Иван Грозный на прогулке со своим сыном царевичем Иваном.
Художник М.И. Авилов
Странным казалось историкам заявление Грозного, что он изгнан из «своего достояния» и принужден скитаться, когда было хорошо известно, что от царя люди в большом количестве разбегались действительно в разные стороны – в Польшу, Литву, Крым и даже в «Турки», т. е. в Турцию. При таких условиях скорбное заявление Ивана Грозного получает несколько трагикомический оттенок: царь бежит от своих дворян, а бояре и дворяне разбегаются в разные стороны от царя.
На помощь историкам пришли психиатры и с авторитетом специалистов своего дела объяснили приведенное высказывание Грозного душевной ненормальностью – манией преследования. Всякое психологическое объяснение действий исторических лиц в большей или меньшей степени субъективно и не всем может показаться убедительным, но знание фактов помогает историку высказывать наиболее вероятные предположения. Вопрос, как мне кажется, заключается в следующем: как и почему у Ивана Грозного сложилось убеждение, что ему со всех сторон грозит измена, «ненависть за его возлюбление», и что жизнь его в опасности? Дело было, конечно, не в ненормальном душевном состоянии царя, не в мании преследования, а в тех жизненных отношениях, которые складывались у него с окружающими людьми.

[Записи набора данных]

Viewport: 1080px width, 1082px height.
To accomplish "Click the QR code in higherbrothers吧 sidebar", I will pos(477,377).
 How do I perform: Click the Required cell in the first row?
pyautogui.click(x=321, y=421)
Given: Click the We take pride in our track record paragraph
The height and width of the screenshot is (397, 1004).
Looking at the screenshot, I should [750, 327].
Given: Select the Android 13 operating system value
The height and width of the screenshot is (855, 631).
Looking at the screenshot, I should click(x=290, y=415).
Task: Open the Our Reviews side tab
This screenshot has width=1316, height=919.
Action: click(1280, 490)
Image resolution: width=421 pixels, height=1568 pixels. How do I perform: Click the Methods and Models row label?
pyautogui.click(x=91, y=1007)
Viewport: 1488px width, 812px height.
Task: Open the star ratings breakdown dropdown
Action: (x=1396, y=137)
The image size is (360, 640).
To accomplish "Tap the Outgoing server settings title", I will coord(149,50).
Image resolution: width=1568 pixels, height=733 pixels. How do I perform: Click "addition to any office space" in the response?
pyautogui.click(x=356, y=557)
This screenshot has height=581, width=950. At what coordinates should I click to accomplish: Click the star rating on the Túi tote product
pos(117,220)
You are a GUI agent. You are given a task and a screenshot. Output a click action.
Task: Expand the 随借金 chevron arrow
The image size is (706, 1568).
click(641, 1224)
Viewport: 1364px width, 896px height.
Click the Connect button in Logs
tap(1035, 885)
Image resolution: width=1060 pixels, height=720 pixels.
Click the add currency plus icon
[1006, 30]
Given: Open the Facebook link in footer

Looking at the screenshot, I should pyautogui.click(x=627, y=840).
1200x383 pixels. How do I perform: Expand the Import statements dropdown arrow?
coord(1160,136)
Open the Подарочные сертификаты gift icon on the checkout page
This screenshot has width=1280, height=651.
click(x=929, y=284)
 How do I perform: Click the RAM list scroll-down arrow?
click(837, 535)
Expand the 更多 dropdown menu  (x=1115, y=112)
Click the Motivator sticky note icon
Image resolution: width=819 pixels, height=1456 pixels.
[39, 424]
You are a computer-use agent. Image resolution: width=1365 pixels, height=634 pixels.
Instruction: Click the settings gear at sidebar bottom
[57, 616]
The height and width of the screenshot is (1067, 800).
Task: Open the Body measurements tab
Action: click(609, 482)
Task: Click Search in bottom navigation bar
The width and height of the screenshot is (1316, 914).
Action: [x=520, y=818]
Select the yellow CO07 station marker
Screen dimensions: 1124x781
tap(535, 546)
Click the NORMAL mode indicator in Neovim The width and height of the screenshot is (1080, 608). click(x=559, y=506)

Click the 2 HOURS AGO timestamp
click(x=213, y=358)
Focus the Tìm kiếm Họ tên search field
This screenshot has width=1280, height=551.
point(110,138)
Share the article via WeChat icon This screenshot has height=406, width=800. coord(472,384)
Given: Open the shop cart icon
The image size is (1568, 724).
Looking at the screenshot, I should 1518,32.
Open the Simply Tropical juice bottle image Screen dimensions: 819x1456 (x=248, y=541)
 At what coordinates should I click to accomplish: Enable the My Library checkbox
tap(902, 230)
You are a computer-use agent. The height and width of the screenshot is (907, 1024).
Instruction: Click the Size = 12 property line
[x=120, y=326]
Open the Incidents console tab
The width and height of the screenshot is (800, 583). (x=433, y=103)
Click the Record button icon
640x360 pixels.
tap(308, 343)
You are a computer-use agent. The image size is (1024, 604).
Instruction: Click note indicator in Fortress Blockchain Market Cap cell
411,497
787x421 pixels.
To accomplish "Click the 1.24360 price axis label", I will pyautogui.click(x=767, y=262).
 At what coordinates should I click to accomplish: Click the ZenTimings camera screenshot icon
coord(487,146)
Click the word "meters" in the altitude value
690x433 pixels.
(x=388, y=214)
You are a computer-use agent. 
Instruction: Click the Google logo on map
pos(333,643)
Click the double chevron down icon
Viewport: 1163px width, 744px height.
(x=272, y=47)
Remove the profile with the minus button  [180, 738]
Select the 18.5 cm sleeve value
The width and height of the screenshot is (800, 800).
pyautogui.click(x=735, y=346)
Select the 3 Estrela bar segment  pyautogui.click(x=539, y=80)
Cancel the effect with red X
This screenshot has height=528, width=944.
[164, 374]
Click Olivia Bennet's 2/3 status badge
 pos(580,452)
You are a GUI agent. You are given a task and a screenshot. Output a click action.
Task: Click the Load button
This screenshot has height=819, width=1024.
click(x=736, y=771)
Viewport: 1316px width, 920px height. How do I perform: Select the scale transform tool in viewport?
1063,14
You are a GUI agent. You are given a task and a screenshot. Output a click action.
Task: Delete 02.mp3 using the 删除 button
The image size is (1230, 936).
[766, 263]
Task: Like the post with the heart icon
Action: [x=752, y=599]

| Задание A |
Как, согласно отрывку об Иване Грозном, психиатры объяснили высказывание царя?
| Задание B |
Воспроизведите дословно часть отрывка об Иване Грозном начиная со слов «На помощь историкам» вплоть до слов «с окружающими людьми.» включительно.
| Задание C |
Продолжите отрывок об Иване Грозном, начав сразу после его последнего предложения.
Данные никак не связаны с отрывком об Иване Грозном.

| Результат выполнения A |
Душевной ненормальностью, а именно манией преследования.

| Результат выполнения B |
На помощь историкам пришли психиатры и с авторитетом специалистов своего дела объяснили приведенное высказывание Грозного душевной ненормальностью – манией преследования. Всякое психологическое объяснение действий исторических лиц в большей или меньшей степени субъективно и не всем может показаться убедительным, но знание фактов помогает историку высказывать наиболее вероятные предположения. Вопрос, как мне кажется, заключается в следующем: как и почему у Ивана Грозного сложилось убеждение, что ему со всех сторон грозит измена, «ненависть за его возлюбление», и что жизнь его в опасности? Дело было, конечно, не в ненормальном душевном состоянии царя, не в мании преследования, а в тех жизненных отношениях, которые складывались у него с окружающими людьми.

| Результат выполнения C |
Выше я пытался показать, что по старым обычаям княжеская опала вовсе не была актом чистого произвола. Иван из старых обычаев усвоил только идею беспредельности княжеской власти над своими слугами и «рабами». При таких условиях его опалы приобретали сугубо личный характер. Всякая неосмотрительность опалы, несправедливость и жестокость падали не на какое-либо учреждение и не на исполнителей царских распоряжений, а лично на царя. Нет никакого сомнения, что Иван это понимал и без колебаний принимал на себя всю ответственность. Очень интересное указание на это мы находим в ответном послании Ивана к Курбскому. Признавая, что он, как все люди, не безгрешен и может ошибаться, Иван высказывал убеждение, что бог не поставит ему в вину эти ошибки, и уверенно принимал их на свою душу.
Легко было говорить так в пылу полемики, но опалы на деле были не вопросами царской совести, а политическими актами, вызвавшими известную реакцию: сначала недовольство, страх и побеги, а в дальнейшем заговоры и покушения на жизнь царя. Иван не только хорошо знал об этом, но по своему обыкновению преувеличивал грозившие ему опасности.
В опричнине страх царя перед своими дворянами дошел до такого напряжения, что царь, если выразиться образно, стал бояться своей тени. И представление царя о том, что он изгнан из своего государства и должен скитаться по разным «странам», было плодом не болезненной мании преследования, а совершенно естественным следствием логики жизненных человеческих отношений.
Отмена опричнины
В грозных, бурно протекавших событиях, предшествовавших опричнине и развертывавшихся после учреждения ее, профиль опричника, если можно так выразиться, быстро изменялся.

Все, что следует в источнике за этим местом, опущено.